Records excerpted from a collection:
·····

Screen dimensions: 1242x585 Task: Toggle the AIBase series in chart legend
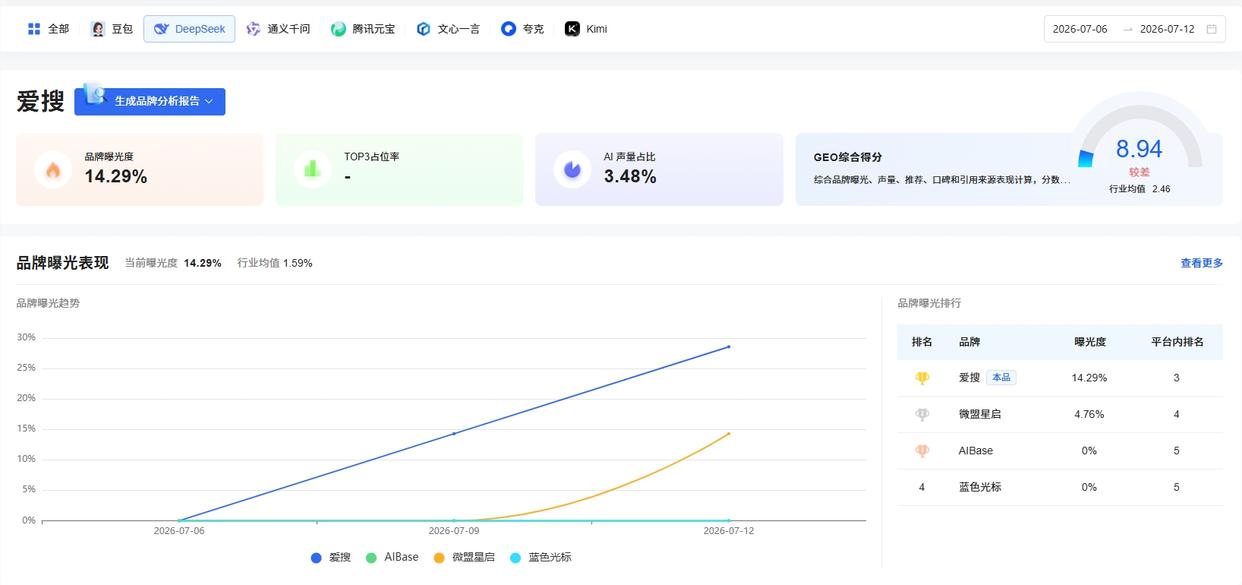coord(392,557)
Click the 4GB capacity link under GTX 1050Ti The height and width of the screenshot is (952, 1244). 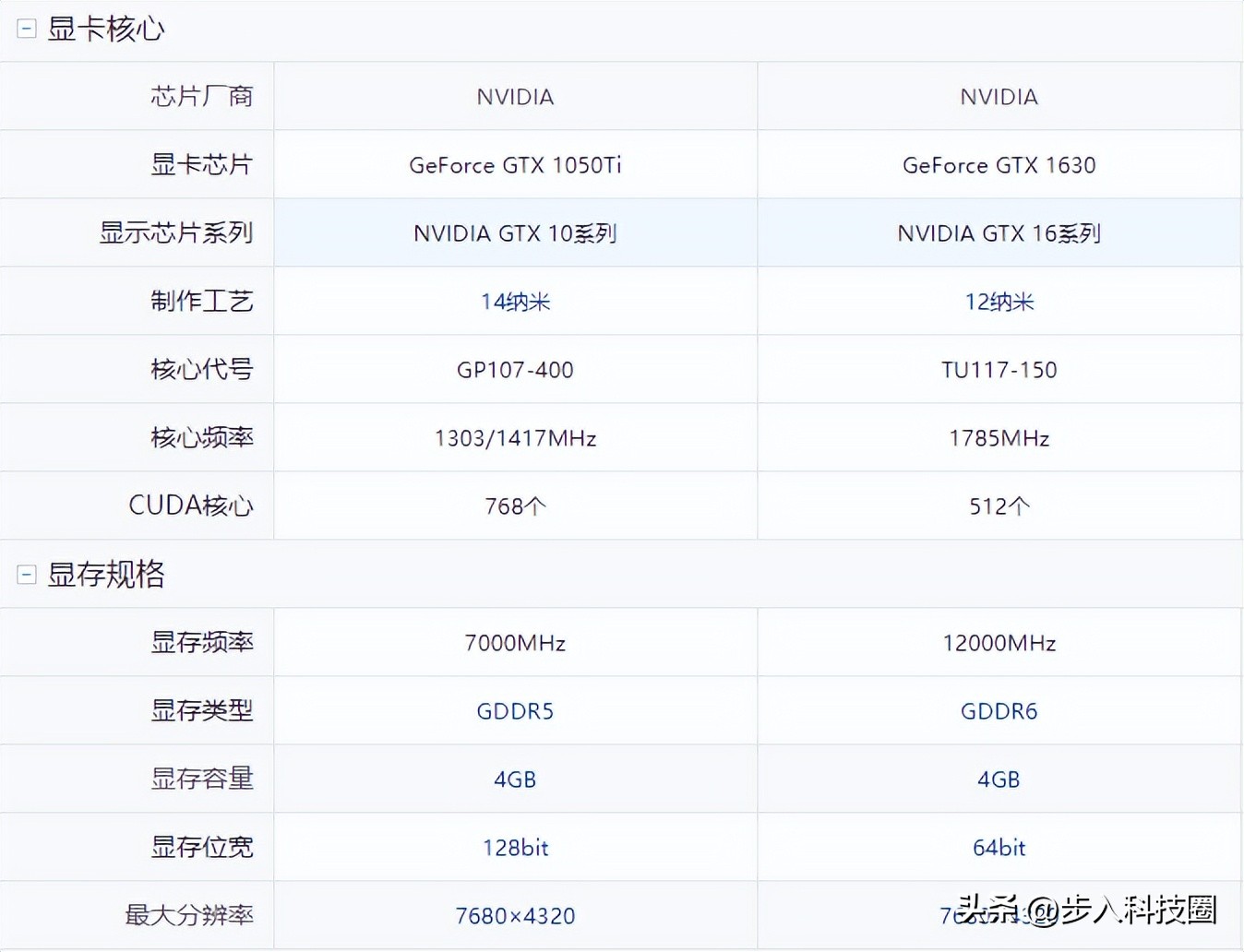514,779
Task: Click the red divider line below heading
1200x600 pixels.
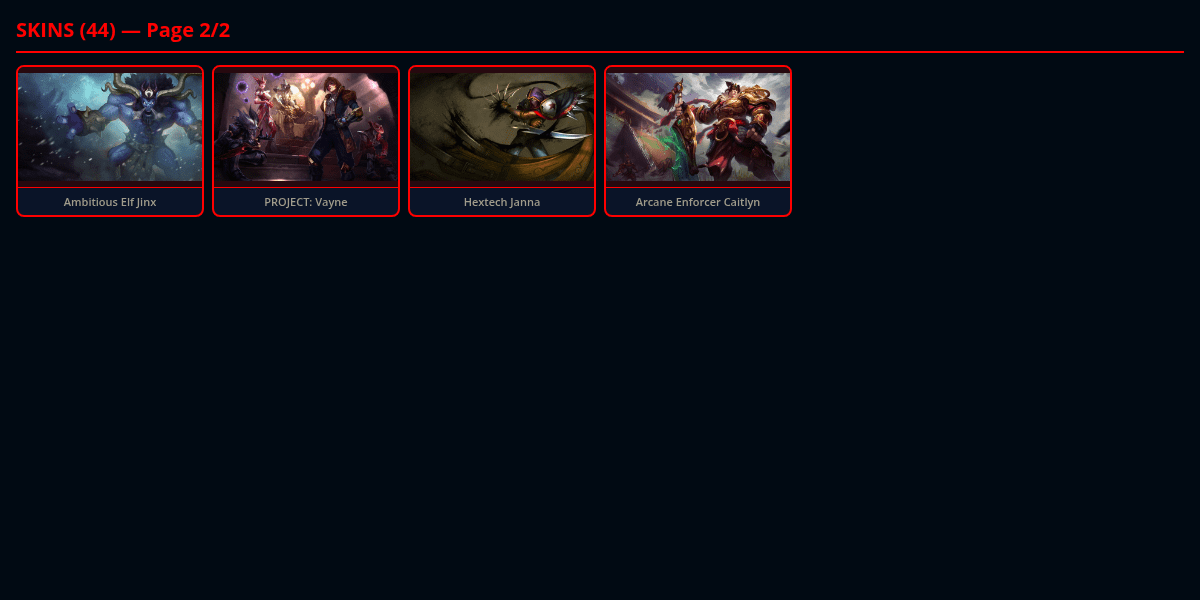Action: pos(600,51)
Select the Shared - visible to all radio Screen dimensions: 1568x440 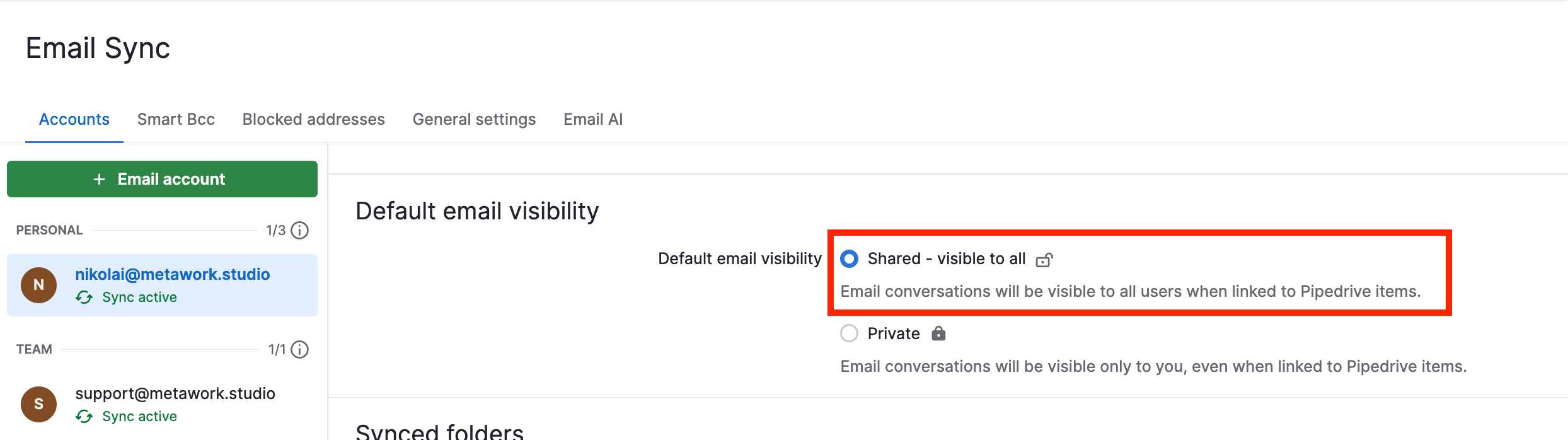(850, 259)
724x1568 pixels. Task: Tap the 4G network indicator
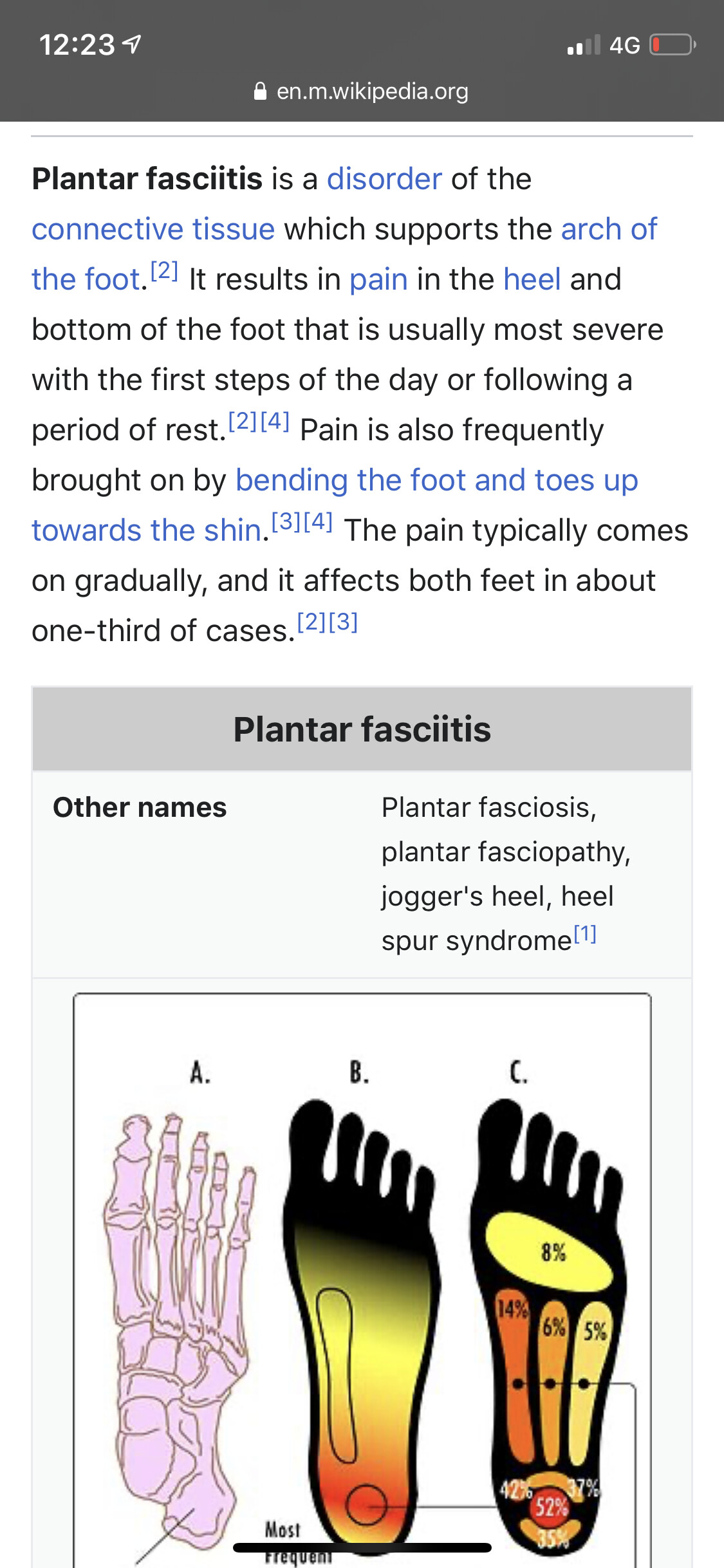tap(624, 45)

·····

◆ Task item
Your output should be exactly the lines of the records above from the one with "724x1568 pixels. Task: Tap" through the last, both ends included, with pictures excluded.

◆ Your solution
724x1568 pixels. Task: Tap the 4G network indicator
tap(624, 45)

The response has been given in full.